Au-delà de ces missions, la BCE a pour principal objectif, au sein du SEBC, le maintien de la stabilité des prix (article 127 du TFUE). La BCE a interprété cette disposition en ciblant une inflation à des taux inférieurs à, mais proches de 2 % à moyen terme. Pour répondre à l'objectif de stabilité des prix, la BCE envoie des messages et agit afin de donner un horizon crédible sur les prix à moyen terme, soit généralement à deux ans. Ses anticipations peuvent néanmoins atteindre cinq ans. L'inflation n'est pas sans incidence sur la formation des prix mais aussi des salaires, des marges et donc du niveau d'investissement. Ce faisant, la BCE évalue la compétitivité et le niveau d'emploi à moyen terme. Force est de constater que la BCE a jusqu'à aujourd'hui rempli son mandat en contenant l'inflation en dessous de 2 %, ce qui n'apparaissait pas forcément évident au regard du passé des économies européennes.

Sans préjudice de l'objectif de stabilité des prix le SEBC apporte son soutien aux politiques économiques générales dans l'Union, « en vue de contribuer à la réalisation des objectifs de l'Union, tels que définis à l'article 3 du traité sur l'Union européenne » . Aux termes de celui-ci, l'Union oeuvre pour le développement durable de l'Europe fondé sur une croissance économique équilibrée et sur la stabilité des prix, une économie sociale de marché hautement compétitive, qui tend au plein emploi et au progrès social, et un niveau élevé de protection et d'amélioration de la qualité de l'environnement.
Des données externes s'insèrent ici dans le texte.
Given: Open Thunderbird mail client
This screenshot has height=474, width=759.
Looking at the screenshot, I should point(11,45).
Le mandat de la BCE est donc, in fine , assez large. Elle agit, dans ce cadre, conformément au principe d'une économie de marché ouverte où la concurrence est libre, en favorisant notamment une allocation efficace des ressources.
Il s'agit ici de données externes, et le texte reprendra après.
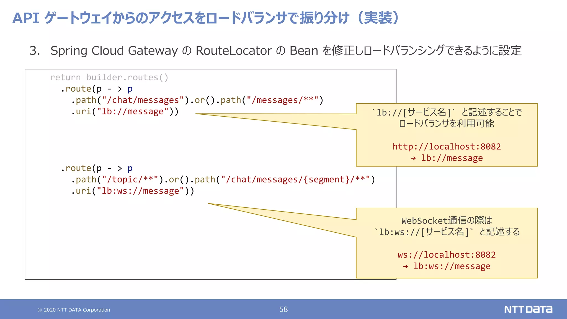
Task: Click the "/chat/messages/{segment}/**" string
Action: (295, 180)
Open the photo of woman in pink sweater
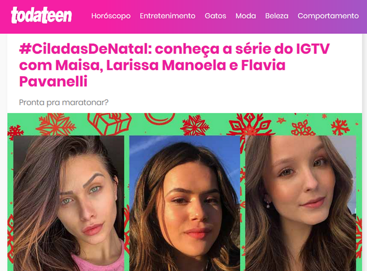The height and width of the screenshot is (271, 367). coord(69,203)
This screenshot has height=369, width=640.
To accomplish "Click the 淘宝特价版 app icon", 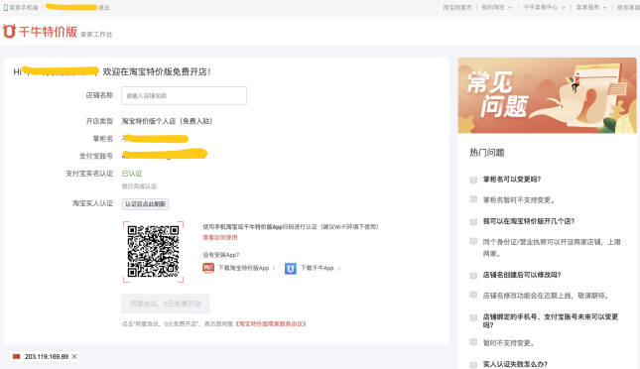I will coord(208,268).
Aux termes de l'article 127 du TFUE, le SEBC contribue également à la bonne conduite des politiques menées par les autorités compétentes en ce qui concerne le contrôle prudentiel des établissements de crédit et la stabilité du système financier. La crise économique et financière a contribué à renforcer cette mission, débouchant notamment sur la mise en place de l'Union bancaire.